Machine or Grain Direction in Paper

Paper Curling
Paper Curl­ing

You might have noticed that when you tear a square from a sheet of paper, one dir­ec­tion leaves a nice clean edge but the edge is much more ragged on the right-angled tear.  You’ll have also spot­ted that when fold­ing A4 sheets in to A5 book­lets there’s a strong tend­ency that the book­let will spring open.  Paper dis­plays dif­fer­ent qual­it­ies depend­ing on wheth­er you’re work­ing in the dir­ec­tion of the ‘grain’ or ‘across the grain’.

Because paper is made from long fibres of one form or another, there is a tend­ency for paper machines to draw these fibres in to the machine in a par­tic­u­lar dir­ec­tion.  Nat­ur­ally paper­makers look to avoid this but even in fine papers you’ll end up with long fibres run­ning in the same dir­ec­tion as the paper machine runs.  This is the ‘grain dir­ec­tion’.  There’s no firm rule about which dir­ec­tion the grain will run in any given pack­age, but paper mer­chants tend to cut the paper so that the grain runs from top to bot­tom.  On lar­ger sheets that you might buy dir­ectly the grain could run in either dir­ec­tion.

There are two sim­ple tests to find grain dir­ec­tion.  If you tear the paper once and again at right-angles, you’ll see that the tear looks dif­fer­ent: with the grain will leave a much clean­er tear; across the grain will leave a more messy tear.  Altern­at­ively you can cut two sim­il­ar pieces of paper around 2″ x 6″ at right angles to each oth­er and put them togeth­er.  Hold­ing one end out you’ll find that one might flop and another seem more strong; if not one might be ‘sup­port­ing’ the oth­er.  This ‘sup­port­ing’ or stronger piece will have the grain run­ning down the length of the paper.
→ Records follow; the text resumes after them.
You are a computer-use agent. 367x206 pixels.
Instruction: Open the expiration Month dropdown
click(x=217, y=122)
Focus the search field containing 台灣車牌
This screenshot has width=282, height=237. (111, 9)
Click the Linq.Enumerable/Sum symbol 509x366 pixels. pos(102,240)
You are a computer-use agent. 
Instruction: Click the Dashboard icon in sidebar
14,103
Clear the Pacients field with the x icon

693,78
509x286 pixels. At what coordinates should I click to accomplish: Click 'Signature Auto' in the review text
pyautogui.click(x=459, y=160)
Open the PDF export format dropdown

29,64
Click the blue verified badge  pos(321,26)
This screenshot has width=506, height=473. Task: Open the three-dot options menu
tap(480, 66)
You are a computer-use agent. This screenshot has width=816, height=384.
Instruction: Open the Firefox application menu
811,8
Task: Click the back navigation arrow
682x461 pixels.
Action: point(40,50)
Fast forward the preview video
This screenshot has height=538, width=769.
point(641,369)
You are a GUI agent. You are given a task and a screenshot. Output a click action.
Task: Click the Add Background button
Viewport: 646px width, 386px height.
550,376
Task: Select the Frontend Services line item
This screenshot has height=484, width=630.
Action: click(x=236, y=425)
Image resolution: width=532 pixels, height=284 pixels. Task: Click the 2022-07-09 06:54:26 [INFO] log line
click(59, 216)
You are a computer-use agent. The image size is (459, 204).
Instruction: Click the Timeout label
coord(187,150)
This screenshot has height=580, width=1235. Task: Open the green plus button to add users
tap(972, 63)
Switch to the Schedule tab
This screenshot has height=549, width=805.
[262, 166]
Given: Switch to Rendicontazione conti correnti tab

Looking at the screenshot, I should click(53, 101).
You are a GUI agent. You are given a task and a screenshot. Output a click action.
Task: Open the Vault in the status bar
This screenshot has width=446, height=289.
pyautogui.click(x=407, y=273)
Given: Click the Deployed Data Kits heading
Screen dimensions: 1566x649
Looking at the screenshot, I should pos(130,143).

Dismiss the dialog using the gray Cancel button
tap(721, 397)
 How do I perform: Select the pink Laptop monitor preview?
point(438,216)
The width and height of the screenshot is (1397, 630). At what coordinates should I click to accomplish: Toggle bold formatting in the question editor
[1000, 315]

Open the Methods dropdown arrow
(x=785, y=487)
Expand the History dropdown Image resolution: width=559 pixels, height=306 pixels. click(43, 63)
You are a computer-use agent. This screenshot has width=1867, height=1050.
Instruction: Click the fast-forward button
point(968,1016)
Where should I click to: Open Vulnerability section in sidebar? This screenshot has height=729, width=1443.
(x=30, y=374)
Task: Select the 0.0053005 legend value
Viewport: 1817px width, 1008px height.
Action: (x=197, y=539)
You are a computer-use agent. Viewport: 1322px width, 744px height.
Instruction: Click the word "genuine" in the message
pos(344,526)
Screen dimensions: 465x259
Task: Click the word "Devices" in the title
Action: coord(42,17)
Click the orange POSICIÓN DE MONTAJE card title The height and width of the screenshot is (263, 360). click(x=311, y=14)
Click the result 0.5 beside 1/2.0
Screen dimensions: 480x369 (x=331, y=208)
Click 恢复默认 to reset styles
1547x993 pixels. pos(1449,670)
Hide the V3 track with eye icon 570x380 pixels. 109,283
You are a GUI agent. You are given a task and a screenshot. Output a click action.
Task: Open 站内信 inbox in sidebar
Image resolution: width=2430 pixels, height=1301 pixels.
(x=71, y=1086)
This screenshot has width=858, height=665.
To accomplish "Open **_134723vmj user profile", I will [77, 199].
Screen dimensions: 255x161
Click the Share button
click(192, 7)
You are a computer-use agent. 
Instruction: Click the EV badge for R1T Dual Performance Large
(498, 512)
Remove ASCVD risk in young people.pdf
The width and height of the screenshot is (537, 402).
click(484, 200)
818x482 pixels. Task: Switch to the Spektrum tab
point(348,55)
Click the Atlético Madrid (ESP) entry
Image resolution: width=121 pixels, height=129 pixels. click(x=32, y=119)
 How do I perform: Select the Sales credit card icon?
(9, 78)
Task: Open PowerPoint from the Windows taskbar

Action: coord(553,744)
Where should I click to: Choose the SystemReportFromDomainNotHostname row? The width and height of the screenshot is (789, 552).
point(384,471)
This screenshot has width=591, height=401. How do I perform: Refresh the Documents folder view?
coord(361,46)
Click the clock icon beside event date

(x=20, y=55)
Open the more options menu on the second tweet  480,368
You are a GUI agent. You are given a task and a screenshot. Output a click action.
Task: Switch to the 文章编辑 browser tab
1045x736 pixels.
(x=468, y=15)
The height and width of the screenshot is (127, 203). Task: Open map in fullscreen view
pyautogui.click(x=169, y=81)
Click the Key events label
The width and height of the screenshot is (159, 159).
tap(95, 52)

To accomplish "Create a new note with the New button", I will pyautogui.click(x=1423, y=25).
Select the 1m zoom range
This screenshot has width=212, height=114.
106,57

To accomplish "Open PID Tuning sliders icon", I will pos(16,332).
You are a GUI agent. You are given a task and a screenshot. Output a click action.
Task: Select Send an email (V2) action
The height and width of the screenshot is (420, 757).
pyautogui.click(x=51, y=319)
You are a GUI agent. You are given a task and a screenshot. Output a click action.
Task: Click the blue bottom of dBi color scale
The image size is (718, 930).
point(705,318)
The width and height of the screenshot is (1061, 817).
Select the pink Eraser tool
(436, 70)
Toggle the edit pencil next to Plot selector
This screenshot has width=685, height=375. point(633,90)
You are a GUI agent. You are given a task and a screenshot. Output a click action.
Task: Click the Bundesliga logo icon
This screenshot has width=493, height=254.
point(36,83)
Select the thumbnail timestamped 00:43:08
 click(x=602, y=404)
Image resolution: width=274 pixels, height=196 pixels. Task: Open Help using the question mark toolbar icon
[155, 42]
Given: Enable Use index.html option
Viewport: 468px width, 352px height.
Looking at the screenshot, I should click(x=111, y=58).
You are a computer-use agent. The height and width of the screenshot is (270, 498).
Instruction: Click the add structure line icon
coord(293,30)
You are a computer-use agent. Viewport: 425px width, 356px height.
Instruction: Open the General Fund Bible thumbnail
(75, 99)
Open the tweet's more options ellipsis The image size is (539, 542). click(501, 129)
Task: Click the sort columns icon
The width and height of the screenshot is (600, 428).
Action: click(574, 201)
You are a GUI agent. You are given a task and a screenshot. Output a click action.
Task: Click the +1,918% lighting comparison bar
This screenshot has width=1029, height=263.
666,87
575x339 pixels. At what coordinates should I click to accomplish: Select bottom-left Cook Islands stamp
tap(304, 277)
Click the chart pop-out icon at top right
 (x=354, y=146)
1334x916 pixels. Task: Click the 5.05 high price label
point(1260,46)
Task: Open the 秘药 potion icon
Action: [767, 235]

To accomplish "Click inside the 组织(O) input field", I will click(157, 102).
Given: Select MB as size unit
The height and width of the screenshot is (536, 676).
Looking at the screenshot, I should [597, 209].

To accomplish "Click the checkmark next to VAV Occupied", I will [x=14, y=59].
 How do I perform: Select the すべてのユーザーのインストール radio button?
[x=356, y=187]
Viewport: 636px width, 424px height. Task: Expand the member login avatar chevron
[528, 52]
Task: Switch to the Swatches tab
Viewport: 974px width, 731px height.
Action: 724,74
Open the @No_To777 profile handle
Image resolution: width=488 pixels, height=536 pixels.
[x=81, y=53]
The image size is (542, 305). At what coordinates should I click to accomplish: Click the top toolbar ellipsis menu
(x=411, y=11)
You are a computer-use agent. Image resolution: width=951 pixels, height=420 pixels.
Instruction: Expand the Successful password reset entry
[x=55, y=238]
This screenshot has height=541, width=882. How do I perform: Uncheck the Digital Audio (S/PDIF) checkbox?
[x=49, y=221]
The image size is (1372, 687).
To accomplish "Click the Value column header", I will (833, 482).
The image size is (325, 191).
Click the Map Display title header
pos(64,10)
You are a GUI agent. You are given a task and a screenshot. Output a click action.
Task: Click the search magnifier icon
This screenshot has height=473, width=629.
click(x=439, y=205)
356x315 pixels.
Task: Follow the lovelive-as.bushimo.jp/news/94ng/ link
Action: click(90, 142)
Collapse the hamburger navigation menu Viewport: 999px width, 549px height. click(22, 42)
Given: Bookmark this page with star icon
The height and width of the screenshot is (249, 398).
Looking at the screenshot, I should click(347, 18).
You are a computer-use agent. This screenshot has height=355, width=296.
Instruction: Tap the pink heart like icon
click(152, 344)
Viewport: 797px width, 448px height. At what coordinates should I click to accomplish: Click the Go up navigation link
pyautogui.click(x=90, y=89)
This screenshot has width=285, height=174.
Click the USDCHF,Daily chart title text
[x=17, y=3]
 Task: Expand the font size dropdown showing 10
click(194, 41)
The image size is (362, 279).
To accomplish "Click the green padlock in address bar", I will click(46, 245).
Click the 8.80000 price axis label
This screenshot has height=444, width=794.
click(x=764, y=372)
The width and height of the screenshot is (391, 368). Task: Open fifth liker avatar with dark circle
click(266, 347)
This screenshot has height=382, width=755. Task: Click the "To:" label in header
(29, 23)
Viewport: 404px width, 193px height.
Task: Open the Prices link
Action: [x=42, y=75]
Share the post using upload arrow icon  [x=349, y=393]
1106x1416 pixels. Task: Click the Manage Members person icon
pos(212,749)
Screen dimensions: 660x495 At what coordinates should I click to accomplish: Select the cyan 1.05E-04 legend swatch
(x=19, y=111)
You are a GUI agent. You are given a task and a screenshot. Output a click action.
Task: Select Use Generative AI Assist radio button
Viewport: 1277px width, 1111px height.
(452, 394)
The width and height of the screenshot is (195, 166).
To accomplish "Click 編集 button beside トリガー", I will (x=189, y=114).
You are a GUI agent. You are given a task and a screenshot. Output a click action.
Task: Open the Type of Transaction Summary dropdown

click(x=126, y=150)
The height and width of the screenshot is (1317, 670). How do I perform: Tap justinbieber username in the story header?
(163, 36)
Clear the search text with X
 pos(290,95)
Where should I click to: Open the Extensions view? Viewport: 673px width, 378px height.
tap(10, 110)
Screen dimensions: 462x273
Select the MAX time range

Grain dir­ec­tion will affect tensile strength; rigid­ity and sta­bil­ity.  The degree to which these affect us will depend on the spe­cific paper and maker so there are no con­crete rules on how big a prob­lem this might be for you.

Strength will be most import­ant in some spe­cial­ist applic­a­tions: bottle labels, for example, are applied left-to-right on the bottle and so are pulled from left-to-right by the labelling machine.  Because the paper will be strongest with the grain, it should be prin­ted so that the grain runs from left-to-right.  Oth­er areas might include hole punched doc­u­ments that might be sub­ject to pulling from left-to-right.

To pre­vent ‘spring­ing’ when a book­let is opened; the grain should run par­al­lel with the spine.  Look out for this if you intend to print, say, an A5 book­let from A4 because the A4 is usu­ally sold with the grain run­ning from top-to-bot­tom.  Using this will lead to the fol­ded book­let spring­ing open.

Rigid­ity is import­ant where prin­ted art­icles have to be handled or stored upright.  Index cards, for example, need to be prin­ted with the grain run­ning from top-to-bot­tom as this will mean the card is strongest in this dir­ec­tion, and so avoid the cards flop­ping down or curl­ing slightly.  Clock­ing-in cards should be prin­ted with the grain run­ning top to bot­tom to help with the hand­ling of the cards.

Finally, sta­bil­ity rests on the tend­ency of paper to take up water from its sur­round­ings.  When this hap­pens the paper swells across the grain because fibres have a tend­ency to expand in their width rather than length.  This is most import­ant when doing very close register work or col­our print­ing.  There may be a dir­ec­tion where the register is less import­ant.  One example would be ledger sheets where top-to-bot­tom register is less import­ant than the need to get left-to-right columns cor­rect, for a change in these could lead to mis­taken use of the wrong column.  In this case, if the tol­er­ances are very tight, con­sid­er­a­tion should be given to have the grain run­ning left-to-right across the page so that any expan­sion in the fibres has an effect top-to-bot­tom rather than left-to-right.

All of these con­sid­er­a­tions seem small in com­par­is­on with machin­ing or the ini­tial lay­out but it’s these small details that will make the final job look and feel bet­ter than one without con­sid­er­a­tion of the grain dir­ec­tion.